» What this task involves
The required result is each line of the entries below containing the string "marker".

» Source information
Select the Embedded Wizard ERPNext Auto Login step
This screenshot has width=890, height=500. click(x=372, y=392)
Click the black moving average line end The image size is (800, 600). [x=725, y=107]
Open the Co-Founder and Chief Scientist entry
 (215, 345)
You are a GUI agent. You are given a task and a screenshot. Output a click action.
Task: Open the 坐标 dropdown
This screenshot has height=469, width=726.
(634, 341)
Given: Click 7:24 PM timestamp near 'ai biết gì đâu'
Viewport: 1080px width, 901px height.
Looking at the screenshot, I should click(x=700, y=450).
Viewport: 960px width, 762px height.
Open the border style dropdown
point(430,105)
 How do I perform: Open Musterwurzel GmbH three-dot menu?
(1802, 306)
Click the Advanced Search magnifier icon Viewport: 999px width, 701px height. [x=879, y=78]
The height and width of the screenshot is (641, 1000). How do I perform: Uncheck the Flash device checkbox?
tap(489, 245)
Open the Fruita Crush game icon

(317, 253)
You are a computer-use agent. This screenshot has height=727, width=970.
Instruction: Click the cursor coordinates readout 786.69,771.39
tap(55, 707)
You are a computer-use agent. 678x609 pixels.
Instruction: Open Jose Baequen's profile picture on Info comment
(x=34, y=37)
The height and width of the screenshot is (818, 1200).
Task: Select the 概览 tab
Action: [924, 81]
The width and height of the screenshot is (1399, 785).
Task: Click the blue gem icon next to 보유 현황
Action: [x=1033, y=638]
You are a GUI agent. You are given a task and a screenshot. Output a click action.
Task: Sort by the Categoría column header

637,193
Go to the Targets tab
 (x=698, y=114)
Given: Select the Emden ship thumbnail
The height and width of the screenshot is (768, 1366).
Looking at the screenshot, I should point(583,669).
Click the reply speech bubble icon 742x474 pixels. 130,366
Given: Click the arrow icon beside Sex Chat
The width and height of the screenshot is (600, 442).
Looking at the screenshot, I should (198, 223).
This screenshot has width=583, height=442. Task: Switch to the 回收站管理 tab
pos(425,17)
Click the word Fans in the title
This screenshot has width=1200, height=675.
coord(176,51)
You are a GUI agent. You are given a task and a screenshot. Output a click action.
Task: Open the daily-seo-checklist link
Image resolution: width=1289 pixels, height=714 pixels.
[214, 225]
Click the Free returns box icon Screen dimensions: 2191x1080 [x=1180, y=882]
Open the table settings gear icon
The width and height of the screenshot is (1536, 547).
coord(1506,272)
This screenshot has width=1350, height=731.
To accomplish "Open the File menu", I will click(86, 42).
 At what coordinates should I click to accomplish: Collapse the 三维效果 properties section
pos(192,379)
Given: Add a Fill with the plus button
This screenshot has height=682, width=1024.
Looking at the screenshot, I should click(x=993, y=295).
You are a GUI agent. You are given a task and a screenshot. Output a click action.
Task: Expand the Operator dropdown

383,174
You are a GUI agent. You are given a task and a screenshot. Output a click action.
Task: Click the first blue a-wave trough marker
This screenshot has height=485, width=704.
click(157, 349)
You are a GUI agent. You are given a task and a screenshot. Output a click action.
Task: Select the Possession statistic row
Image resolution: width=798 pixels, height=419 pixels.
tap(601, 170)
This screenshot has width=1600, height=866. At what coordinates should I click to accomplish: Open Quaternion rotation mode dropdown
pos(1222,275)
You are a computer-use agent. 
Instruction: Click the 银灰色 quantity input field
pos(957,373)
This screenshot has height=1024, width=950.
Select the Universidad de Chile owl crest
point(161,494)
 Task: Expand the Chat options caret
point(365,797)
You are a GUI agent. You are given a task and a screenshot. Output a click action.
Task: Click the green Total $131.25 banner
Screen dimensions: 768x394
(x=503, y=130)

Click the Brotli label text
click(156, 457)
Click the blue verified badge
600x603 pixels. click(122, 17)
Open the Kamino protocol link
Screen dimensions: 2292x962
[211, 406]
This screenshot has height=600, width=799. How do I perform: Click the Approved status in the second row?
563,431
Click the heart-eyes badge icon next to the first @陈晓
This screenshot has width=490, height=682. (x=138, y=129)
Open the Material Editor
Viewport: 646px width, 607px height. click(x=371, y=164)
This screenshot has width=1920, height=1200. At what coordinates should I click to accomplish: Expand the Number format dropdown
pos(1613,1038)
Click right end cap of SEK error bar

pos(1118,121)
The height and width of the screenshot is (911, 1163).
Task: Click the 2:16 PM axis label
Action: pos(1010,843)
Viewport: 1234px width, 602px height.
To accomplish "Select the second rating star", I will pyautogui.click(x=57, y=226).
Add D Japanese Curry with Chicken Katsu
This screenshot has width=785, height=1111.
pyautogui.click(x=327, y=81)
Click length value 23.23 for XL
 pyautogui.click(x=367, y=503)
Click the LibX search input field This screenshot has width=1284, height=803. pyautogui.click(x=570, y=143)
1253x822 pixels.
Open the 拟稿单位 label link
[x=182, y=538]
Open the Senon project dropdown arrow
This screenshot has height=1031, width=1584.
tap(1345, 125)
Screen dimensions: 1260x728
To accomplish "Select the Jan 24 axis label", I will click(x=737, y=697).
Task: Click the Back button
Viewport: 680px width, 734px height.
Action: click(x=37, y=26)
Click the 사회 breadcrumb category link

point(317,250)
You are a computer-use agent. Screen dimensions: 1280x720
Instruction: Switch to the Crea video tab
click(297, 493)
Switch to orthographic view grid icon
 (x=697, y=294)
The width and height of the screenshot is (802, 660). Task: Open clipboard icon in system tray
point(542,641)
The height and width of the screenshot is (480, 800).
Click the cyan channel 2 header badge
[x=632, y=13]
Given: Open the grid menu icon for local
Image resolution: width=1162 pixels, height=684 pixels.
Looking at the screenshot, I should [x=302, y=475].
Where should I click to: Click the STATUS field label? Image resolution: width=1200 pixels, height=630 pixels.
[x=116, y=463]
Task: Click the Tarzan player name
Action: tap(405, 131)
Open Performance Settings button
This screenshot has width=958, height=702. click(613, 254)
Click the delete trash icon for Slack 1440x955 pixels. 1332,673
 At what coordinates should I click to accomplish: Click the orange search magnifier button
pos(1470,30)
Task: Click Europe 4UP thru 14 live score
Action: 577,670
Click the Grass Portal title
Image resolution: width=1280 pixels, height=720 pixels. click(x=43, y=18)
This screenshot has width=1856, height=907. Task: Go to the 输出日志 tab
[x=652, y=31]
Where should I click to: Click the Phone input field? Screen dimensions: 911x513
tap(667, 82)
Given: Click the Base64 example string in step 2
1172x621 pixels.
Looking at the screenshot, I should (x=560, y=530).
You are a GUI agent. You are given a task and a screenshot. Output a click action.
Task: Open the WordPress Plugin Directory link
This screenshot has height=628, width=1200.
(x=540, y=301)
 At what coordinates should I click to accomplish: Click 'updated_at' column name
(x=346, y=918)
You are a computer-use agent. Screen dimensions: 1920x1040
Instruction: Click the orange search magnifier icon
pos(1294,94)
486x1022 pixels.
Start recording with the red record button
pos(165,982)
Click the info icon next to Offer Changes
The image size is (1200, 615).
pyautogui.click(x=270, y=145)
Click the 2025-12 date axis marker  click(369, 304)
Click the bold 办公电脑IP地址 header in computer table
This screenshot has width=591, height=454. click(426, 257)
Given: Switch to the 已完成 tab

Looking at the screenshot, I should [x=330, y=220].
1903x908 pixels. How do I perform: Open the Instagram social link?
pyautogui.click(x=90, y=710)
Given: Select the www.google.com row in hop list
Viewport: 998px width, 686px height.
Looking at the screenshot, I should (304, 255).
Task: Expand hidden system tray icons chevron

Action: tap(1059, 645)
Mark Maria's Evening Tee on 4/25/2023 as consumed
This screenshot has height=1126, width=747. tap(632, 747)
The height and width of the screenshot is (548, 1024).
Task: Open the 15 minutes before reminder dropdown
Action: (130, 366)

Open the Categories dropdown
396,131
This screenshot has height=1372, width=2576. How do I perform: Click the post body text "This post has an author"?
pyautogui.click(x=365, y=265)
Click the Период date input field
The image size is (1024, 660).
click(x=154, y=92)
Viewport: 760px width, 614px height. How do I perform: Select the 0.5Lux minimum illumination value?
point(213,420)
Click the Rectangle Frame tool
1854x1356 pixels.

» Answer section
Task: Click the first blue a-wave trough marker
Click the 2025-12 date axis marker  click(369, 304)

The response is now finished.